◆ **Your instructions**:
Among the entries that follow, the required portion opens with the line containing "Plugins (241, 2147)" and closes with the line containing "Nuestro equipo (1234, 822)". Give that portion again exactly, and nothing else.

(Stored records)
= = =

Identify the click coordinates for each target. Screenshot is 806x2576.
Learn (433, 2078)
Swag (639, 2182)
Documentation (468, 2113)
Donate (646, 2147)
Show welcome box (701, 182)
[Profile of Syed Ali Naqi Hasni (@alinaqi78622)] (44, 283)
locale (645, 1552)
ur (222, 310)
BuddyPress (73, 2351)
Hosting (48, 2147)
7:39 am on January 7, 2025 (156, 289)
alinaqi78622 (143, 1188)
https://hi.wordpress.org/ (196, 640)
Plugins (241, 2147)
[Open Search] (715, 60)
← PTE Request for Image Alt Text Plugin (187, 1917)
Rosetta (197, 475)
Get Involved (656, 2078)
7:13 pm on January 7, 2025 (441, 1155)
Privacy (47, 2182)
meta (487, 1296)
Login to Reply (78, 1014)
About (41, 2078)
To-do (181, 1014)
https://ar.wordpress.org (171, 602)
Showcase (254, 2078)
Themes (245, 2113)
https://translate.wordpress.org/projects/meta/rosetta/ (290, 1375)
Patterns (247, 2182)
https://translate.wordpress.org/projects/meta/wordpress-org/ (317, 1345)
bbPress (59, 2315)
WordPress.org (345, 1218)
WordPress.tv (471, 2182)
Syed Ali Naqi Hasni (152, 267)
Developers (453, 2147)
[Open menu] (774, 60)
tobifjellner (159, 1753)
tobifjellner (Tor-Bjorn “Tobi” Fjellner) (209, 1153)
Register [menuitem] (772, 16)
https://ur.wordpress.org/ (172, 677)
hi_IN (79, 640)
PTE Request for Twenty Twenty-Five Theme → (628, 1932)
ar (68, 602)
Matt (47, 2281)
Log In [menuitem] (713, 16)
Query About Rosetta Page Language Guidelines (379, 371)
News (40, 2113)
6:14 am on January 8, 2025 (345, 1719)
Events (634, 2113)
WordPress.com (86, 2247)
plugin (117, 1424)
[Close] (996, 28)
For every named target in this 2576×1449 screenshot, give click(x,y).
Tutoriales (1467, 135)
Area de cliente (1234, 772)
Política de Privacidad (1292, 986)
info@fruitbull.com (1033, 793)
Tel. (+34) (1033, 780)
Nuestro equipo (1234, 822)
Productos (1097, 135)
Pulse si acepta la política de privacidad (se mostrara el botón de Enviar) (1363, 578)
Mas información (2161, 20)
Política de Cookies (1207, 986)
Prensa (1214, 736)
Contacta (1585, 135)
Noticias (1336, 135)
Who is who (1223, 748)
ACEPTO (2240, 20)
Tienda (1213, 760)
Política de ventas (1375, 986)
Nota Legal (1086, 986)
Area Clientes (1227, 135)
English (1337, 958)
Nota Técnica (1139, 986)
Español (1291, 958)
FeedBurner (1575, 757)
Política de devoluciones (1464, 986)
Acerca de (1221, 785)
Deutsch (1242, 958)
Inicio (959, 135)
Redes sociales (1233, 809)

= = =

◆ **Written solution**:
Plugins (241, 2147)
[Open Search] (715, 60)
← PTE Request for Image Alt Text Plugin (187, 1917)
Rosetta (197, 475)
Get Involved (656, 2078)
7:13 pm on January 7, 2025 (441, 1155)
Privacy (47, 2182)
meta (487, 1296)
Login to Reply (78, 1014)
About (41, 2078)
To-do (181, 1014)
https://ar.wordpress.org (171, 602)
Showcase (254, 2078)
Themes (245, 2113)
https://translate.wordpress.org/projects/meta/rosetta/ (290, 1375)
Patterns (247, 2182)
https://translate.wordpress.org/projects/meta/wordpress-org/ (317, 1345)
bbPress (59, 2315)
WordPress.org (345, 1218)
WordPress.tv (471, 2182)
Syed Ali Naqi Hasni (152, 267)
Developers (453, 2147)
[Open menu] (774, 60)
tobifjellner (159, 1753)
tobifjellner (Tor-Bjorn “Tobi” Fjellner) (209, 1153)
Register [menuitem] (772, 16)
https://ur.wordpress.org/ (172, 677)
hi_IN (79, 640)
PTE Request for Twenty Twenty-Five Theme → (628, 1932)
ar (68, 602)
Matt (47, 2281)
Log In [menuitem] (713, 16)
Query About Rosetta Page Language Guidelines (379, 371)
News (40, 2113)
6:14 am on January 8, 2025 (345, 1719)
Events (634, 2113)
WordPress.com (86, 2247)
plugin (117, 1424)
[Close] (996, 28)
For every named target in this 2576×1449 screenshot, give click(x,y).
Tutoriales (1467, 135)
Area de cliente (1234, 772)
Política de Privacidad (1292, 986)
info@fruitbull.com (1033, 793)
Tel. (+34) (1033, 780)
Nuestro equipo (1234, 822)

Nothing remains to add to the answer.